Wednesday, 13 May 2009
Dáil Eireann Debate
Minister for Finance (Deputy Brian Lenihan): As the Deputy will be aware the Supplementary Budget announced that a Margin Scheme for second-hand cars was being introduced, with effect from 1 July 2009, whereby dealers would be taxed for VAT purposes on their margin in regard to second-hand cars they acquire and resold after that date. The margin is the difference between the price the dealer purchased and resold the second-hand car for. In conjunction with the introduction of the Margin Scheme, special transitional arrangements were being put in place regarding second-hand cars in stock on the introduction of the Scheme.

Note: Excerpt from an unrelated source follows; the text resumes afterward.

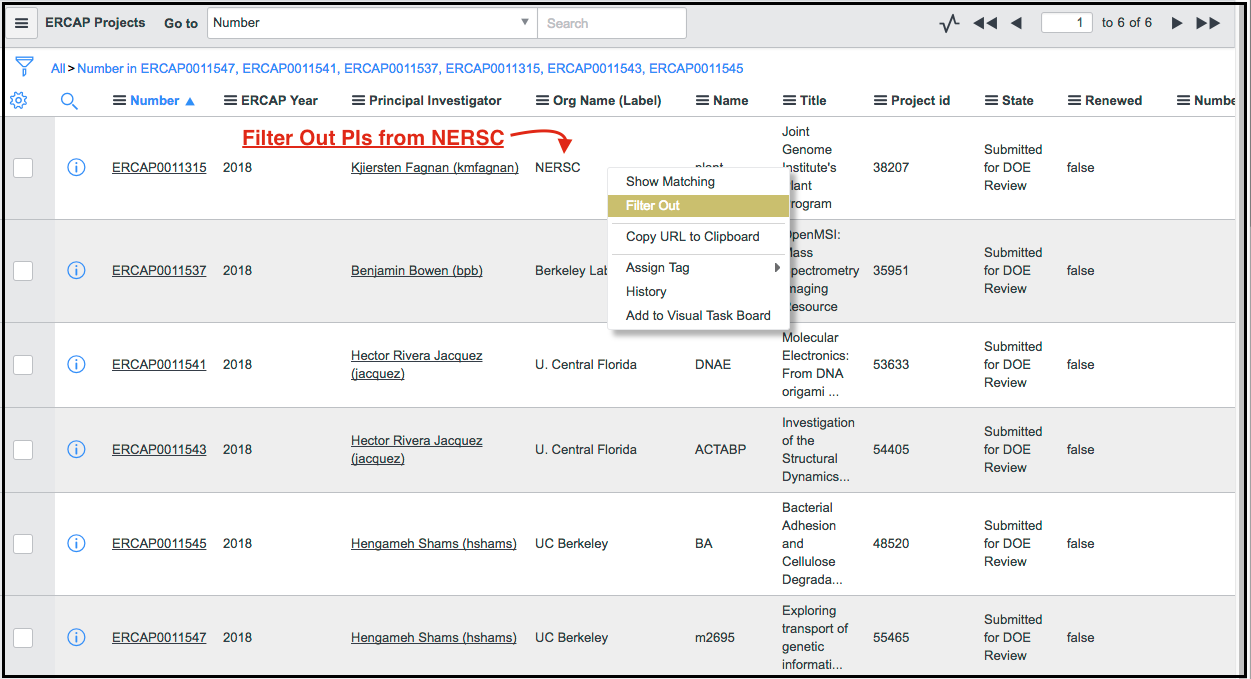Click the Search input field
Viewport: 1251px width, 679px height.
(x=611, y=23)
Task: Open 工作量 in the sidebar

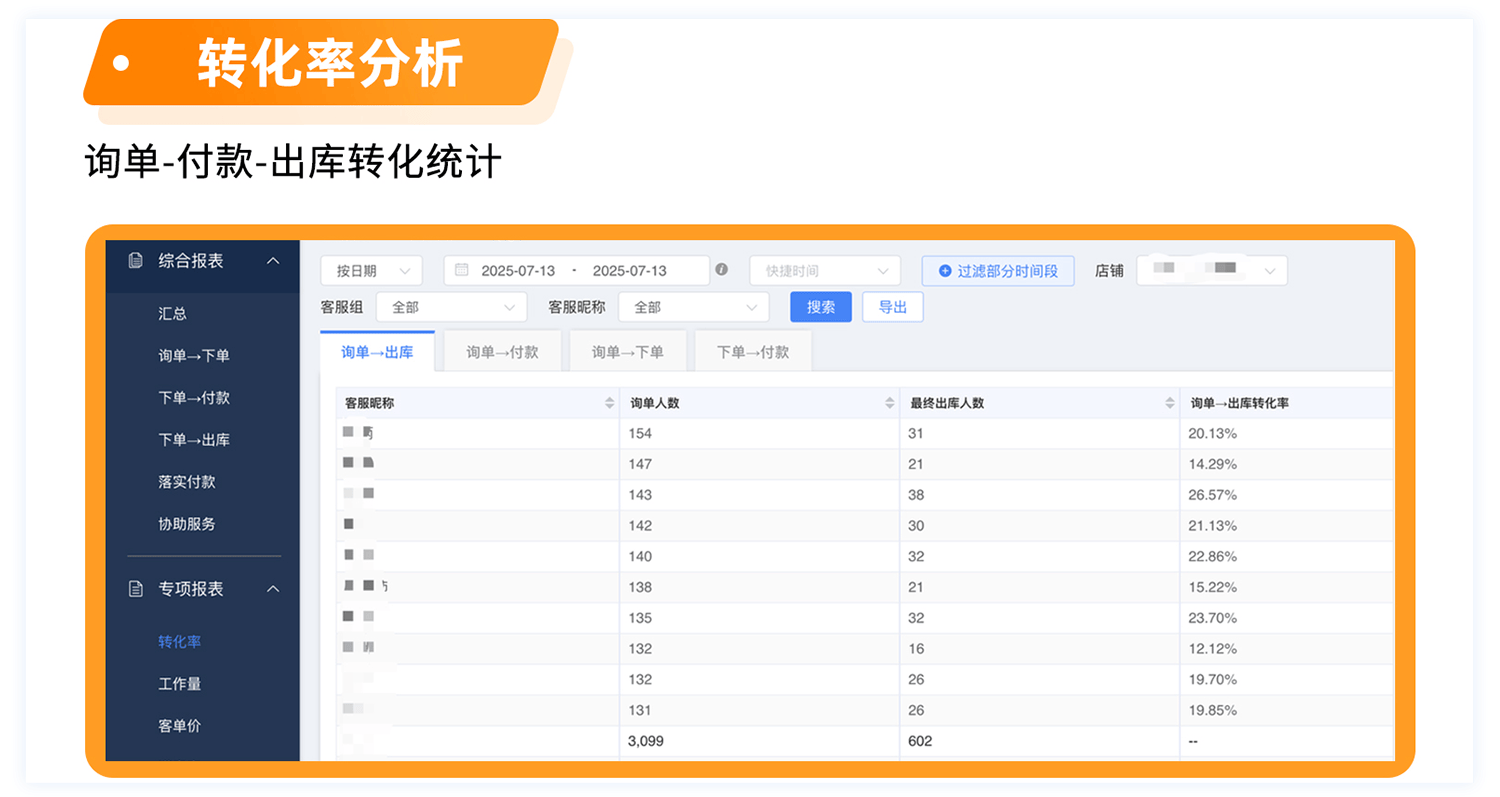Action: tap(180, 684)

The Margin Scheme would replace the existing Special Scheme for second-hand cars under which dealers/garages are entitled to immediate input credit for the residual VAT included in the price of a second-hand car acquired either through purchase or trade-in. Under the Special Scheme dealers, when they resell the car, are required to repay this VAT input credit or VAT based on the resale price of the car, whichever is the greater.
Since the Supplementary Budget further discussions have taken place with the motor industry concerning the proposed introduction of a VAT Margin Scheme for second-hand cars. While SIMI expressed appreciation at the efforts made by the Government to try to assist the industry, they considered, in view especially of the difficult financing situation facing the industry, that on balance it would not be in its overall best interest for the Margin Scheme to be introduced at this time. Consequently, the proposed Margin Scheme and transitional arrangements regarding existing stock of second-hand cars is not now being introduced.
It has, however, been agreed that there will be ongoing dialogue over the coming months with SIMI as to what other measures might be introduced to assist the motor industry, especially in regard to removing the current stock of second-hand cars held by dealers.